Linux Container Development
 help / color / mirror / Atom feed
From: Oren Laadan <orenl-eQaUEPhvms7ENvBUuze7eA@public.gmane.org>
To: Sukadev Bhattiprolu
	<sukadev-23VcF4HTsmIX0ybBhKVfKdBPR1lH4CV8@public.gmane.org>
Cc: containers-cunTk1MwBs9QetFLy7KEm3xJsTq8ys+cHZ5vskTnxNA@public.gmane.org,
	Dave Hansen
	<dave-23VcF4HTsmIX0ybBhKVfKdBPR1lH4CV8@public.gmane.org>
Subject: Re: [RFC v14-rc2][PATCH 15/29] Restart multiple processes
Date: Tue, 07 Apr 2009 01:31:18 -0400	[thread overview]
Message-ID: <49DAE526.6010900@cs.columbia.edu> (raw)
In-Reply-To: <20090407033315.GJ12316-r/Jw6+rmf7HQT0dZR+AlfA@public.gmane.org>



Sukadev Bhattiprolu wrote:
> Couple of nits and couple of not-so minor comments 
> 
> Oren Laadan [orenl-eQaUEPhvms7ENvBUuze7eA@public.gmane.org] wrote:
> | From 7162fef93ee3d9fd30a457dd7b0c7ad0200d5bcb Mon Sep 17 00:00:00 2001
> | From: Oren Laadan <orenl-eQaUEPhvms7ENvBUuze7eA@public.gmane.org>
> | Date: Mon, 30 Mar 2009 15:06:13 -0400
> | Subject: [PATCH 15/29] Restart multiple processes
> | 
> | Restarting of multiple processes expects all restarting tasks to call
> | sys_restart(). Once inside the system call, each task will restart
> | itself at the same order that they were saved. The internals of the
> | syscall will take care of in-kernel synchronization bewteen tasks.
> | 

[...]

> |  
> |  struct cr_ctx {
> |  	int crid;		/* unique checkpoint id */
> | @@ -31,8 +34,7 @@ struct cr_ctx {
> |  	void *hbuf;		/* temporary buffer for headers */
> |  	int hpos;		/* position in headers buffer */
> |  
> | -	struct task_struct **tasks_arr;	/* array of all tasks in container */
> | -	int tasks_nr;			/* size of tasks array */
> | +	atomic_t refcount;
> |  
> |  	struct cr_objhash *objhash;	/* hash for shared objects */
> |  
> | @@ -40,6 +42,19 @@ struct cr_ctx {
> |  	struct list_head pgarr_pool;	/* pool of empty page arrays chain */
> |  
> |  	struct path fs_mnt;	/* container root (FIXME) */
> | +
> | +	/* [multi-process checkpoint] */
> | +	struct task_struct **tasks_arr; /* array of all tasks [checkpoint] */
> | +	int tasks_nr;                   /* size of tasks array */
> | +
> | +	/* [multi-process restart] */
> | +	struct cr_hdr_pids *pids_arr;	/* array of all pids [restart] */
> | +	int pids_nr;			/* size of pids array */
> 
> Nit: Since we already have a pid_nr() that refers to something different,
> can we call this 'nr_pids' (and nr_tasks above)  like mm_context->nr_threads ?
> Of course, there is no convention, so its easy to argue the other way.

Ok.

> 
> Secondly, isn't pids_nr same as tasks_nr ? If so do we need both ?

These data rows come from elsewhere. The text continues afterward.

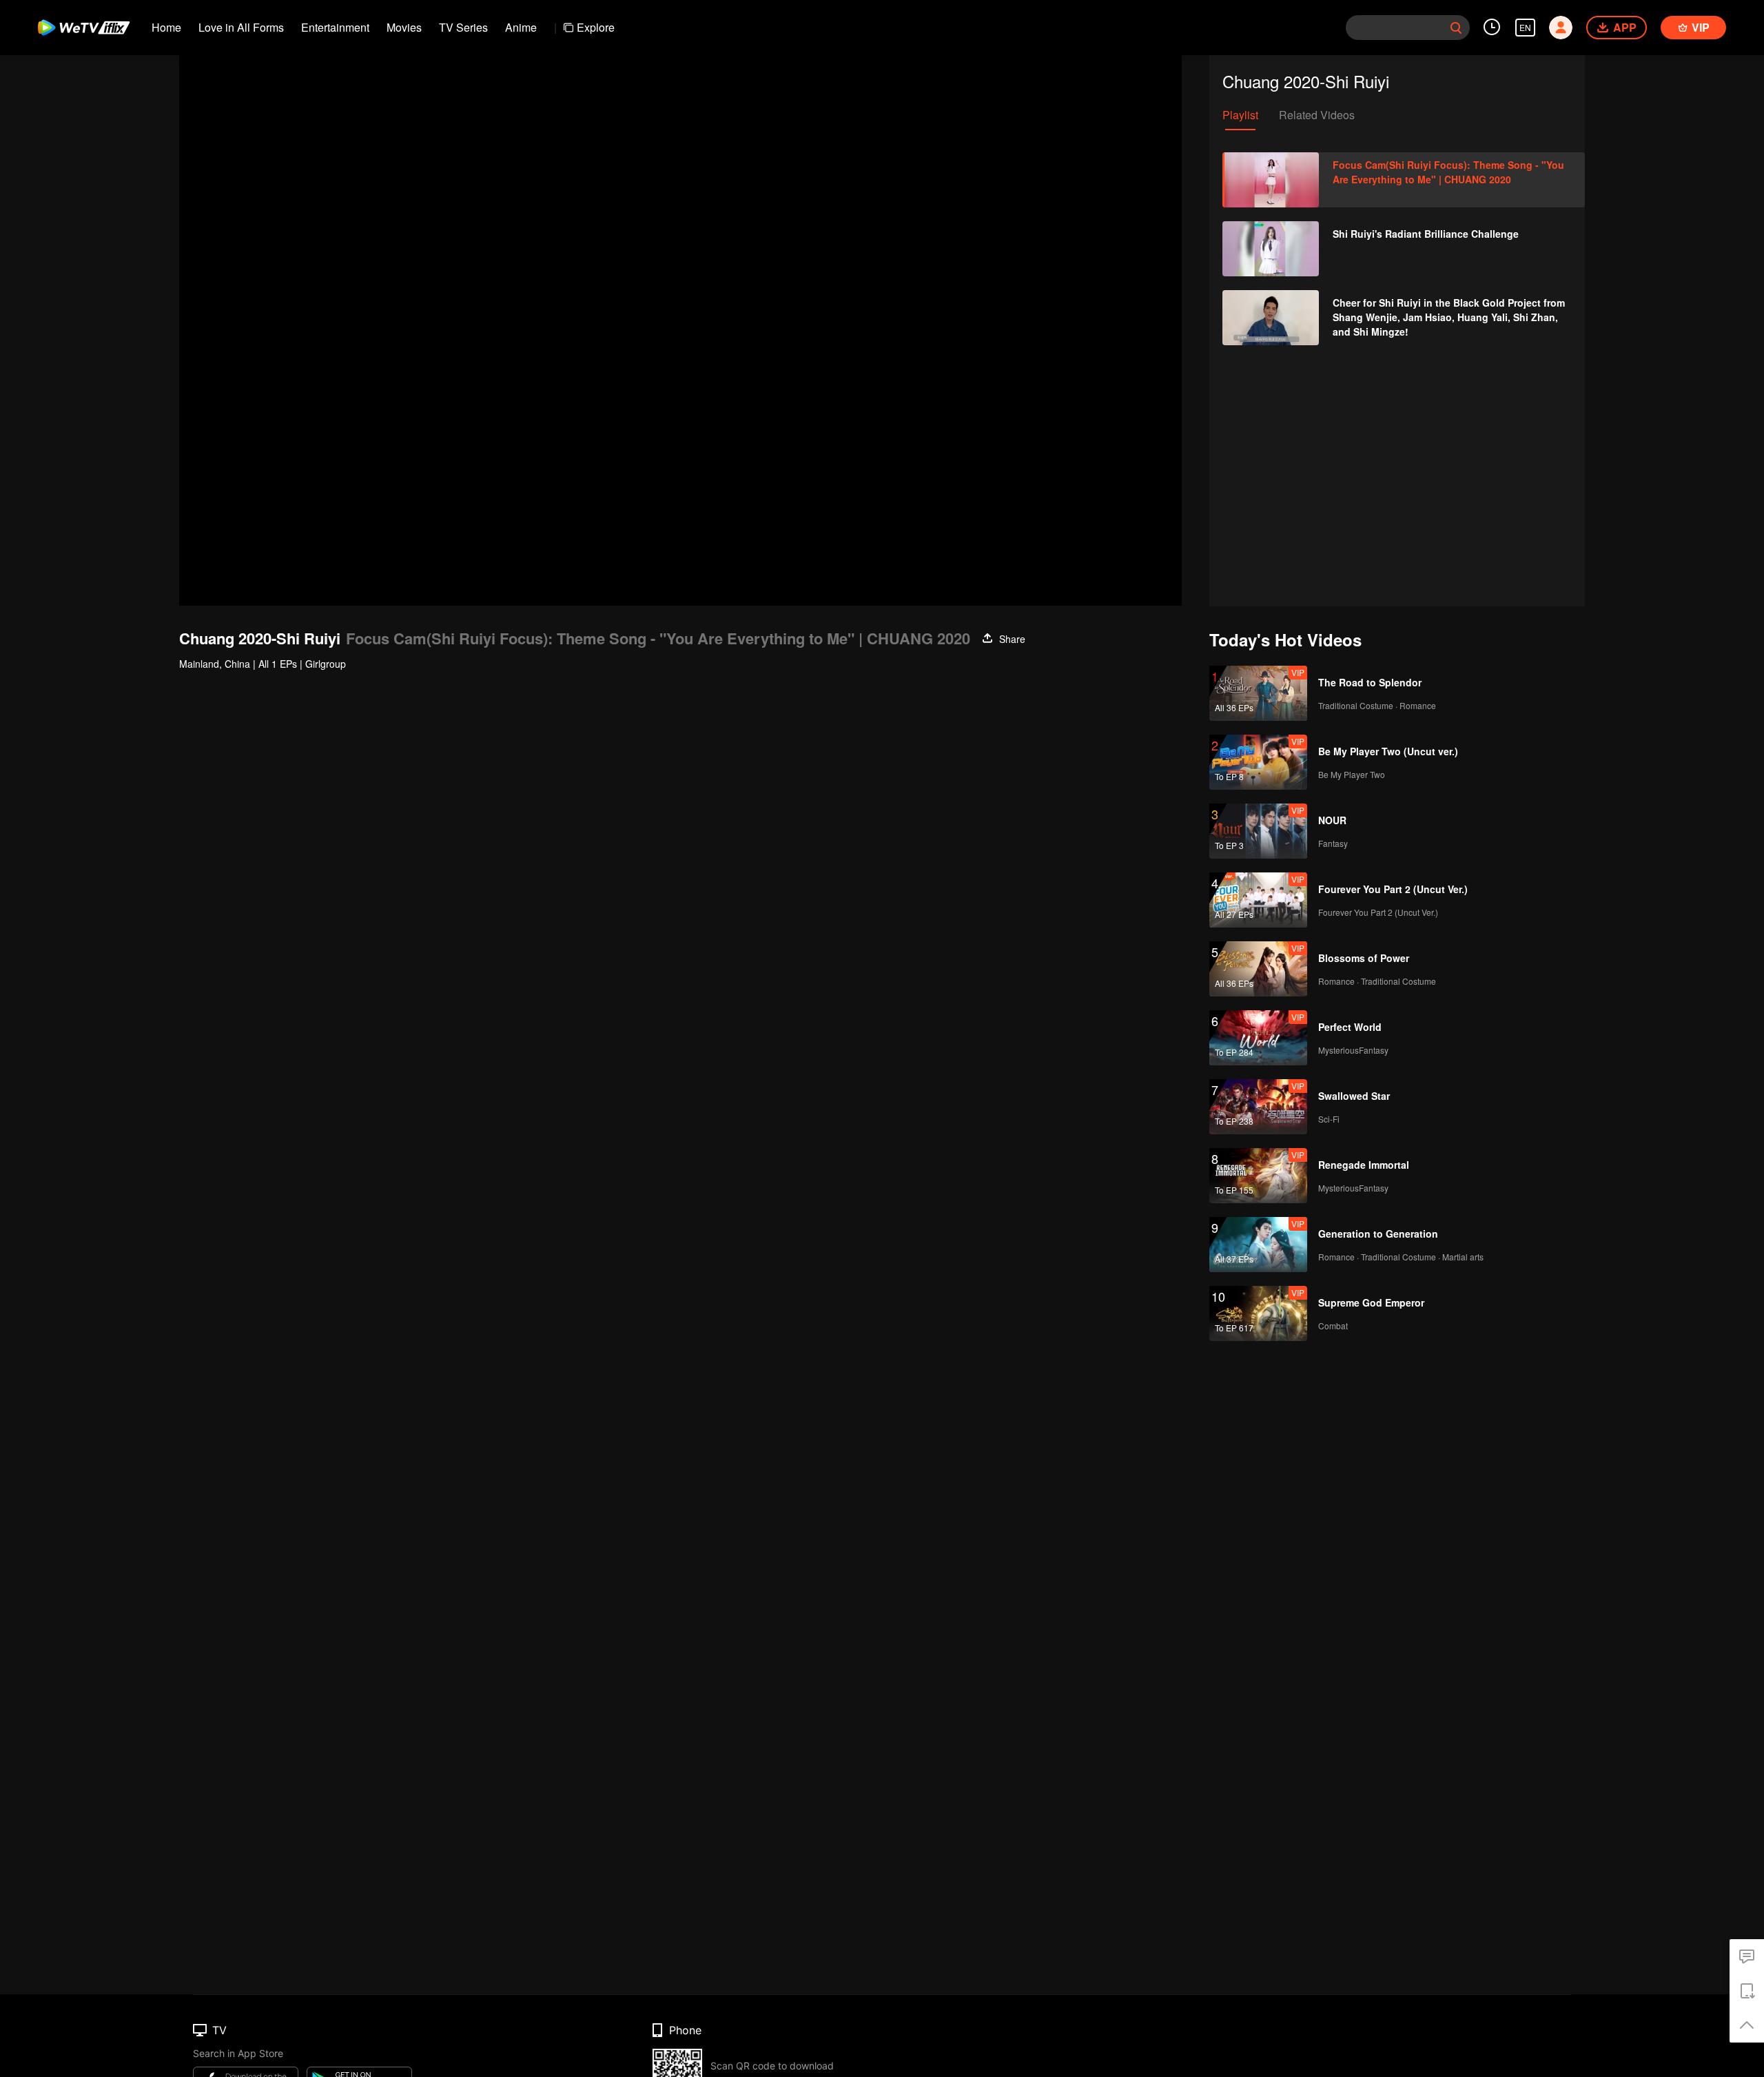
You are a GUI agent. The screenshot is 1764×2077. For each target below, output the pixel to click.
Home (166, 27)
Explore (596, 27)
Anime (521, 27)
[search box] (1456, 27)
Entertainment (335, 27)
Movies (404, 27)
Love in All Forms (241, 27)
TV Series (463, 27)
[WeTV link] (84, 28)
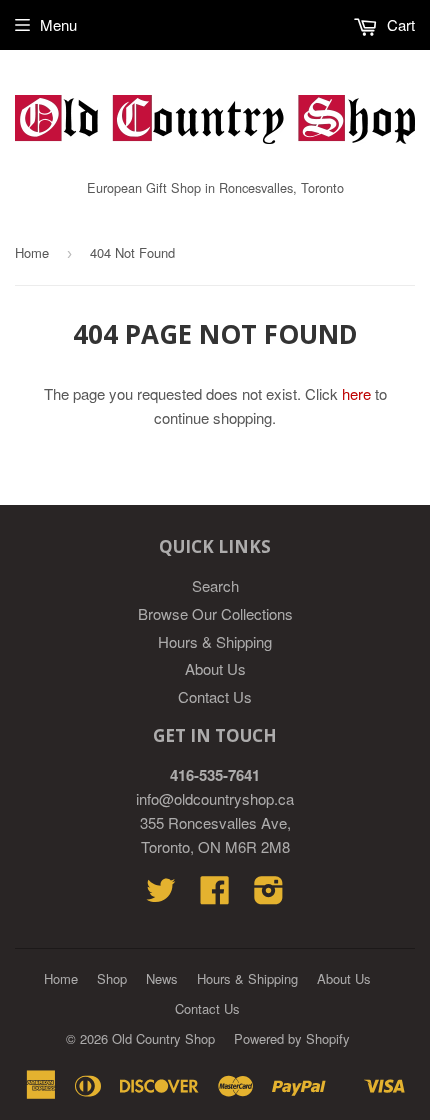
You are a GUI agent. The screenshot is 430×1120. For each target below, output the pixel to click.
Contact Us (215, 696)
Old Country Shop (163, 1038)
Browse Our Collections (215, 613)
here (356, 393)
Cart (399, 24)
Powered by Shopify (292, 1038)
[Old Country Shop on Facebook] (215, 895)
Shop (112, 978)
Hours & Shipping (215, 641)
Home (32, 252)
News (162, 978)
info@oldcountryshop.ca (215, 798)
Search (215, 585)
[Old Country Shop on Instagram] (269, 895)
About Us (215, 668)
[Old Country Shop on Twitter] (161, 895)
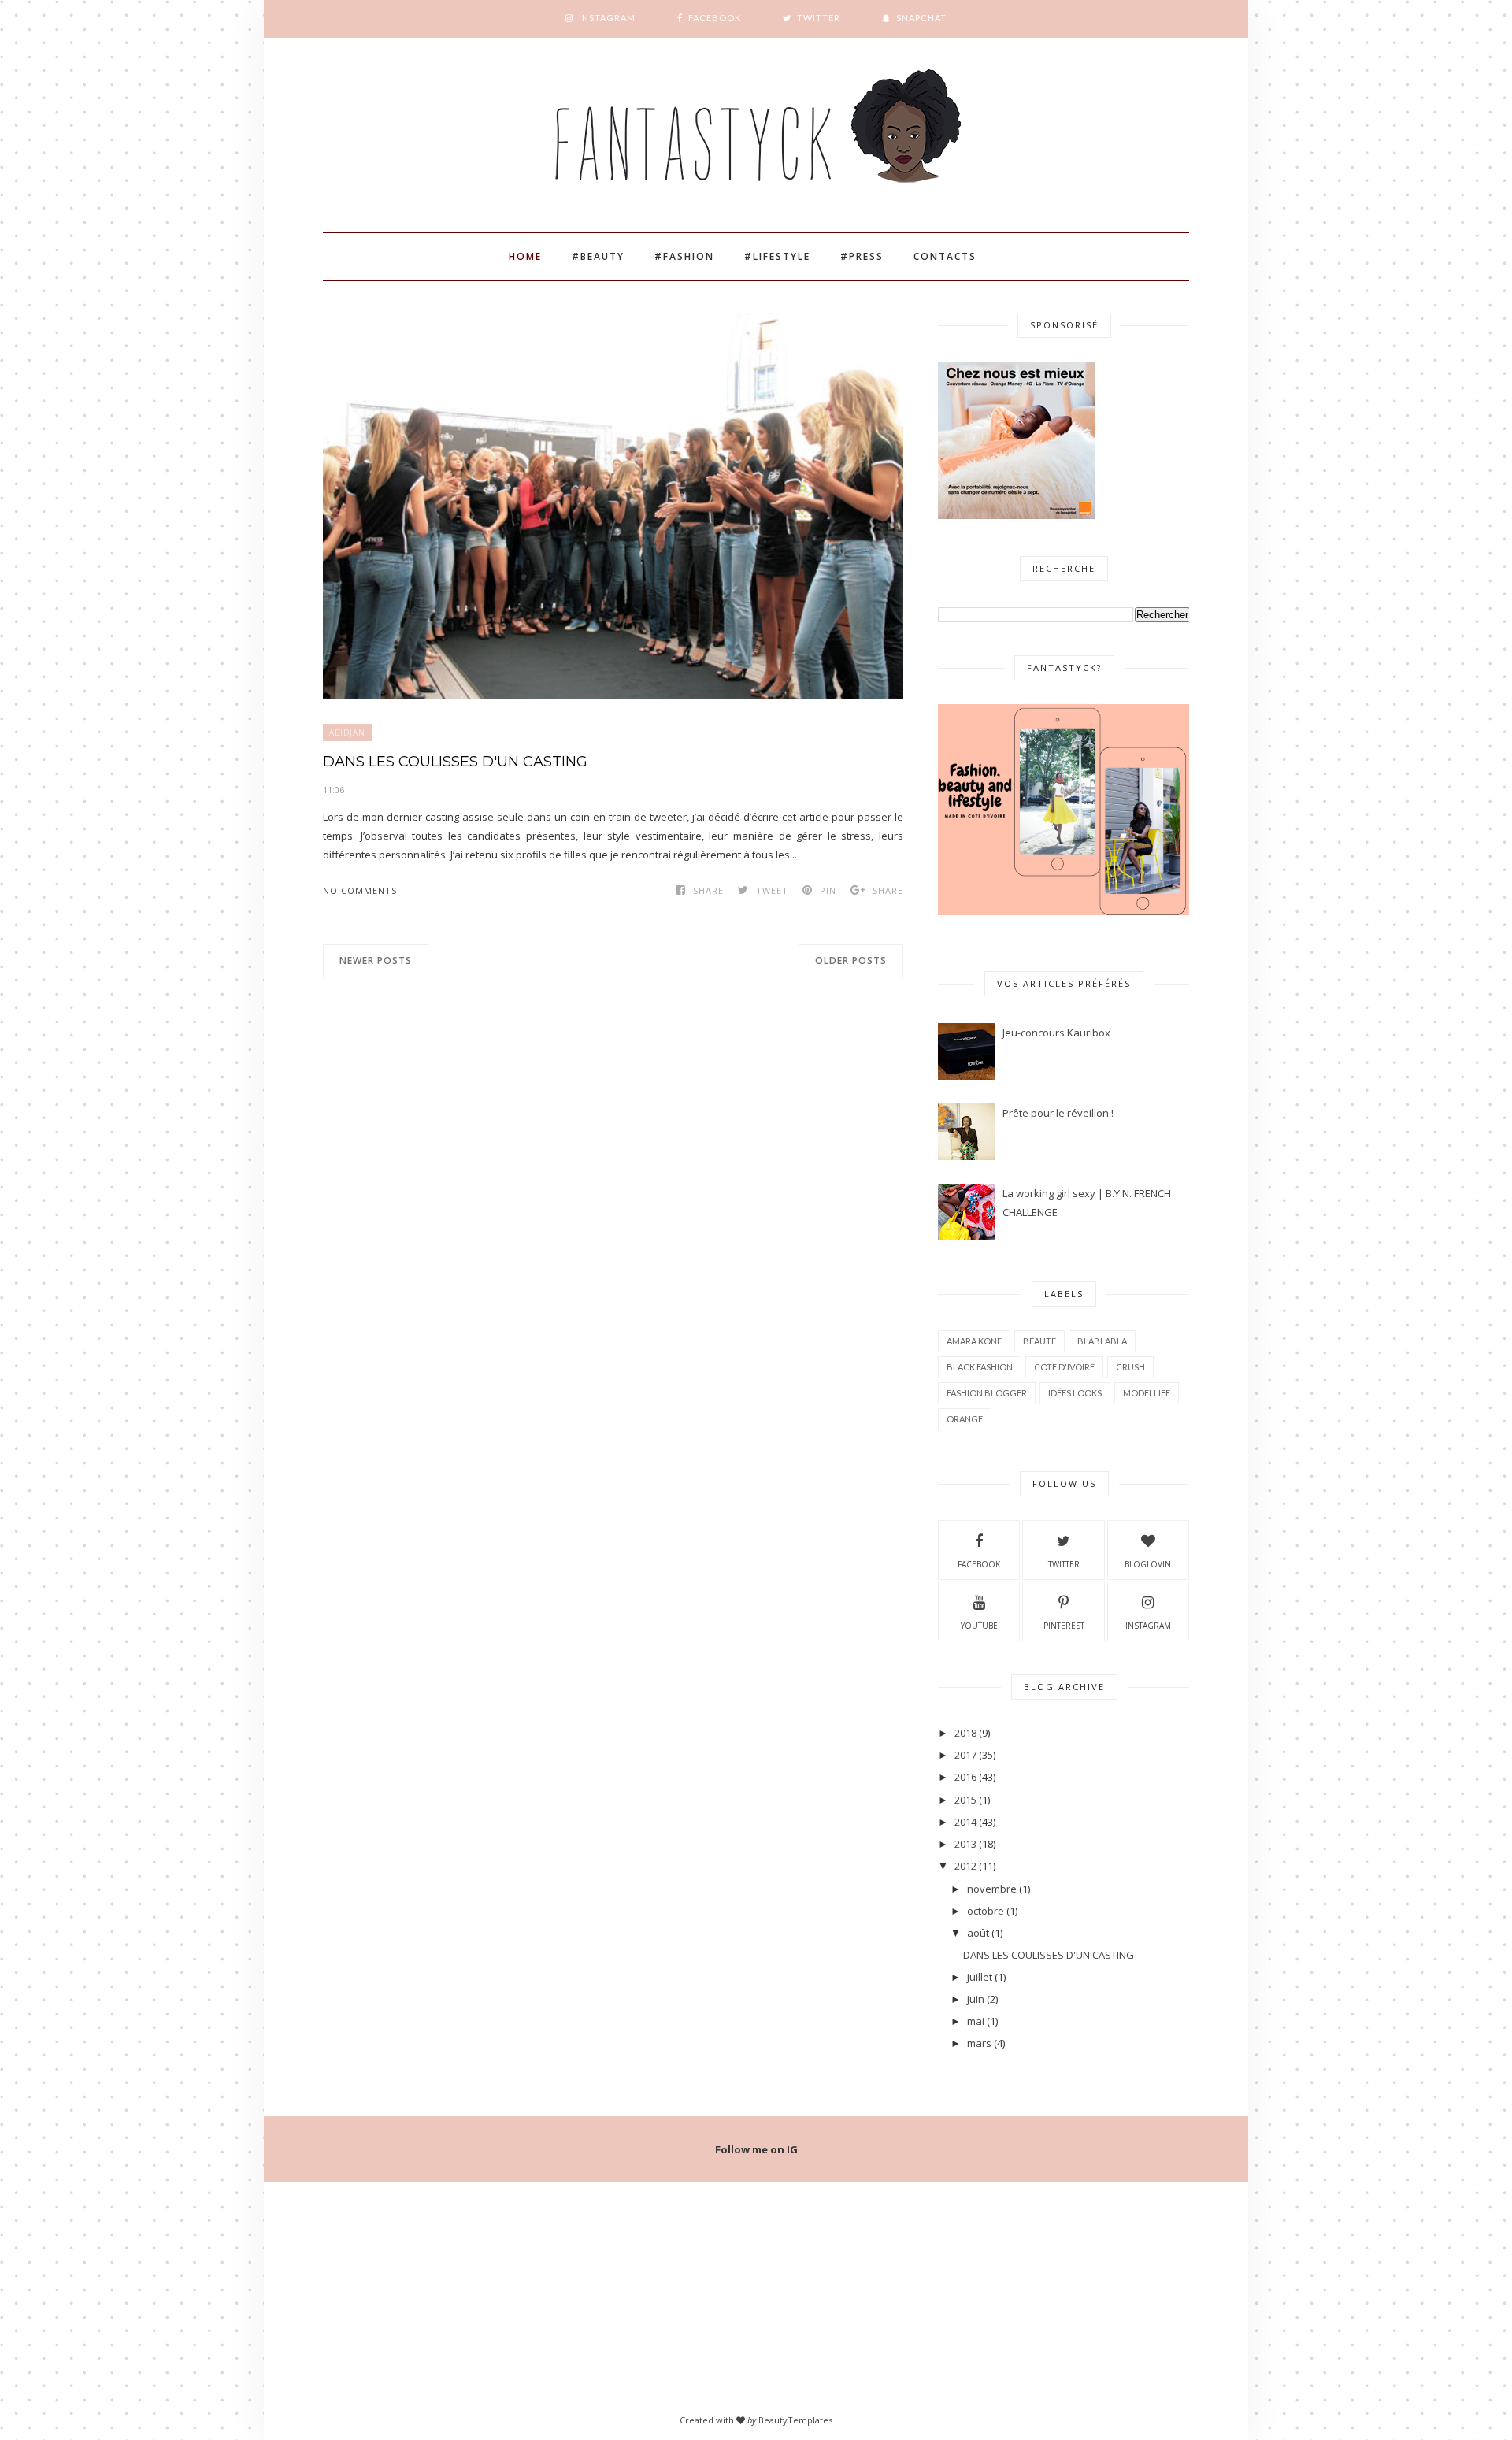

As the comment says: one is used exclusively for checkpoint and the
other exclusively for restart.
So we don't strictly need both. I thought that for readability of it's
useful to have @pids_nr (ok, @nr_pids ...) when dealing with a @pids_arr,
and a @tasks_nr (ok .. @nr_tasks ...) when dealing with @tasks_arr.

> 
> Or is this intended to address the issue of multiple pid_nr values that a
> task in a nested container can have ? If so, pids_nr is > tasks_nr and that
> brings up two comments :-)

Ugh. This topic is TBD.

> 
> First, mktree.c and cr_next_task() are using 'ctx->pids_nr' to determine how
> many tasks to start. If we are talking about nested containers, pids_nr
> will be greater than tasks_nr so, mktree and cr_next_task() should be
> use 'ctx->tasks_nr' to determine how many tasks to create. Also if
> checkpointing a nested container we should view the multiple nested pid
> values a process as an attribute of the task and maybe save them in
> cr_write_task() rather than in cr_write_tree().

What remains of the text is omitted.